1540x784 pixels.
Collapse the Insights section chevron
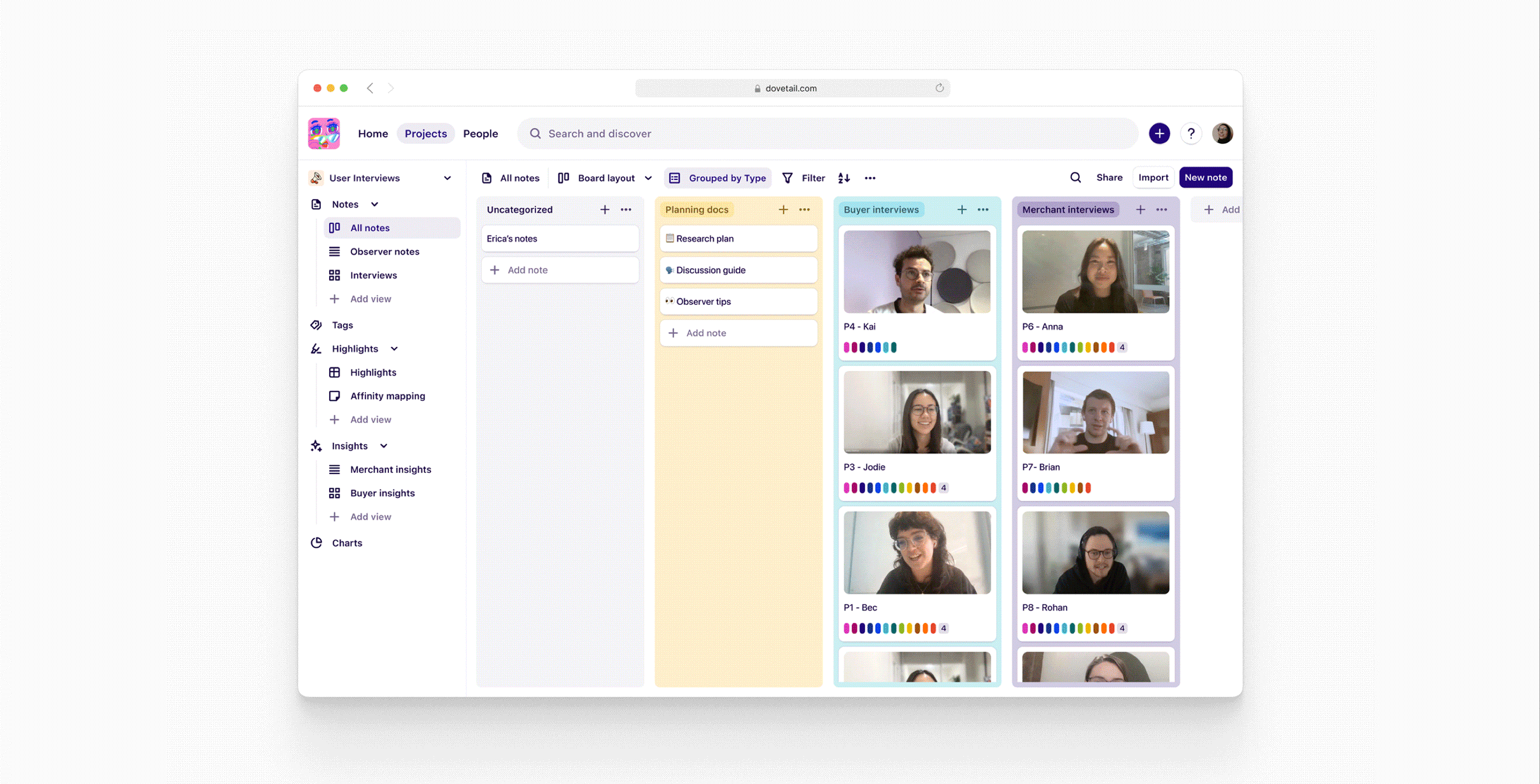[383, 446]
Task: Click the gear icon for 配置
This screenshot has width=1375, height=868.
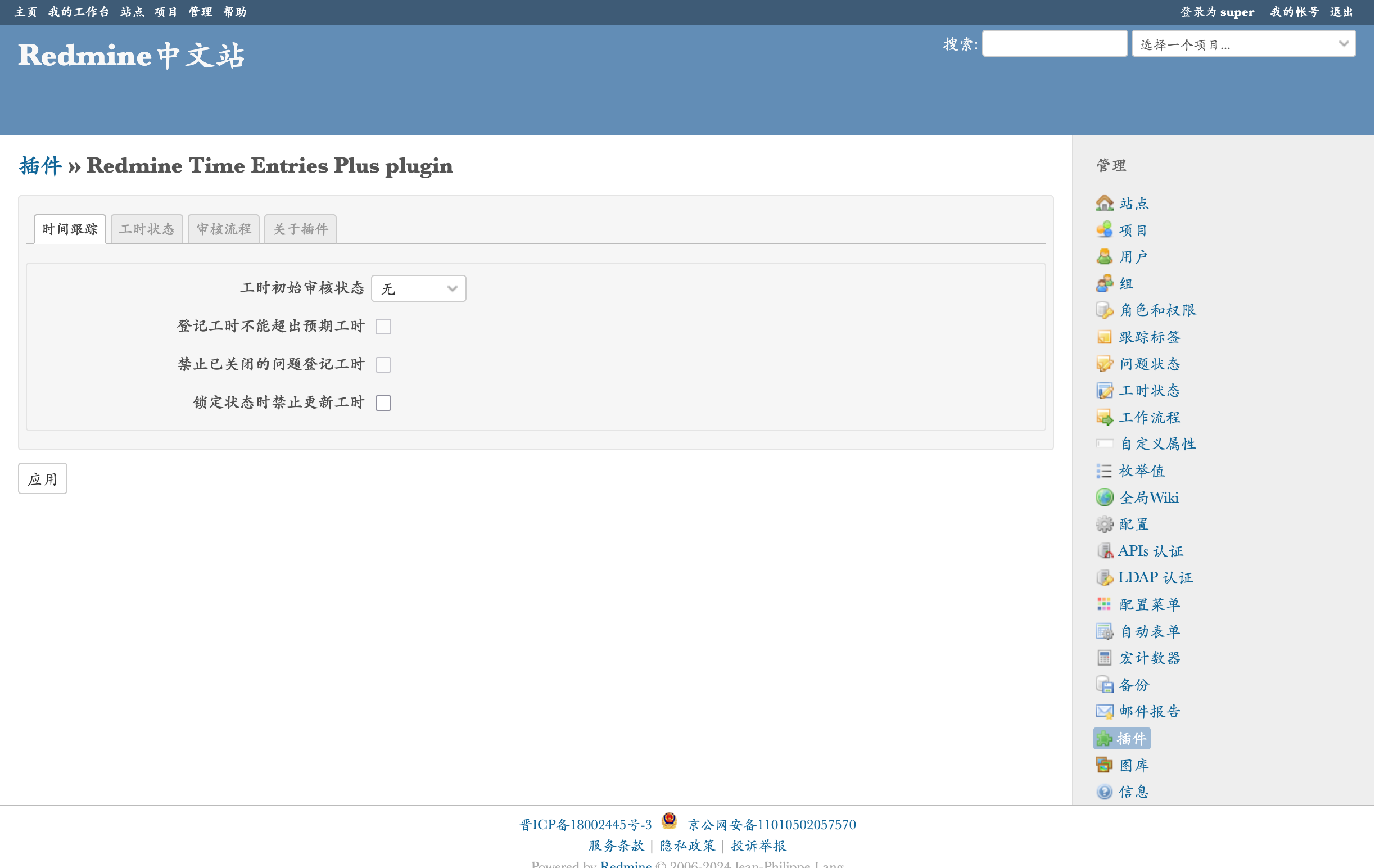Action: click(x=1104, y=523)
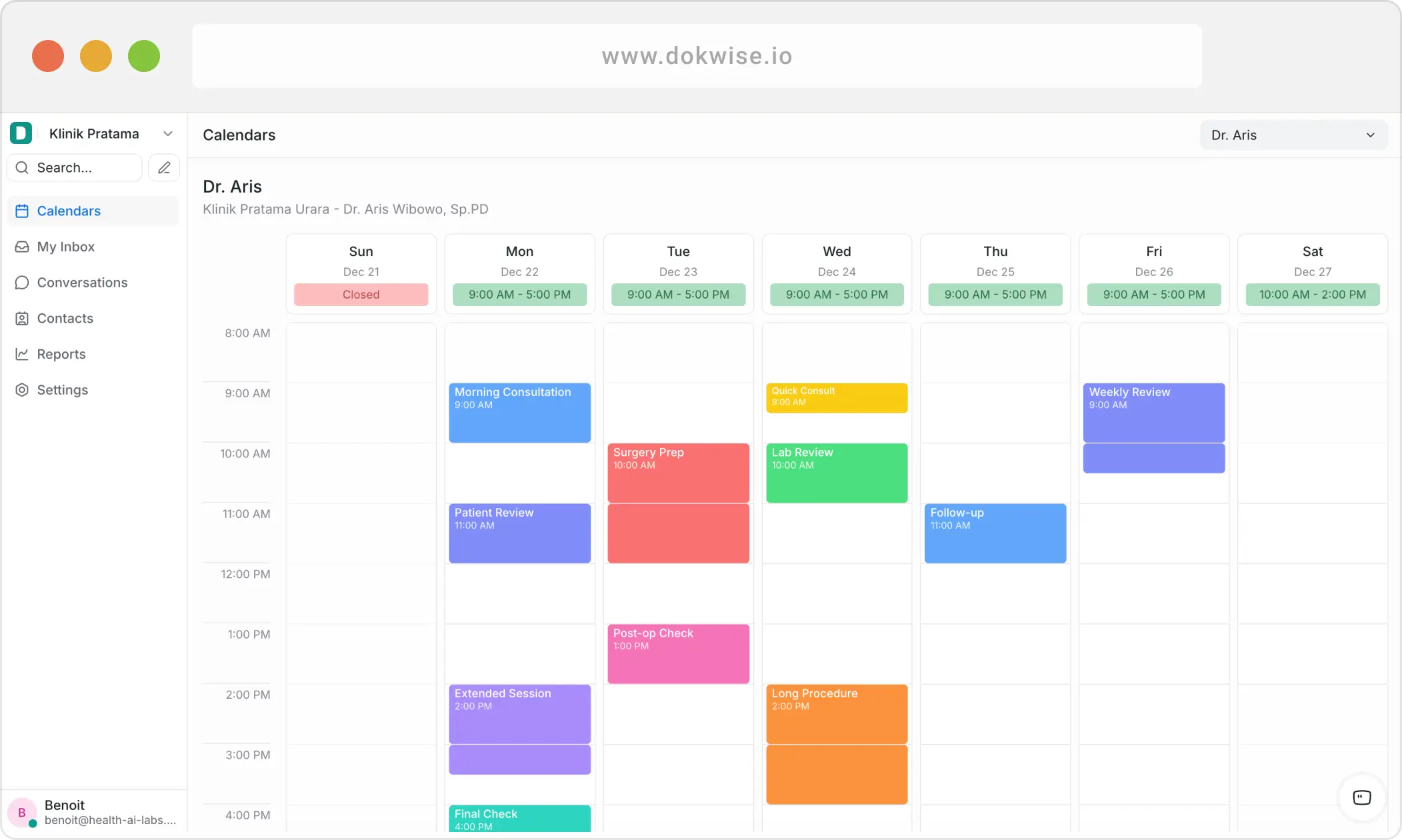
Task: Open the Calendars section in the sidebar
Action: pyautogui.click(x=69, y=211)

------------

Work instruction – Your copy of the records must be exact and must contain no pictures.

Result of this exercise –
1540x784 pixels.
Collapse the Insights section chevron
[383, 446]
Task: Click the gear icon for 配置
This screenshot has width=1375, height=868.
Action: click(x=1104, y=523)
Task: Open the Calendars section in the sidebar
Action: pyautogui.click(x=69, y=211)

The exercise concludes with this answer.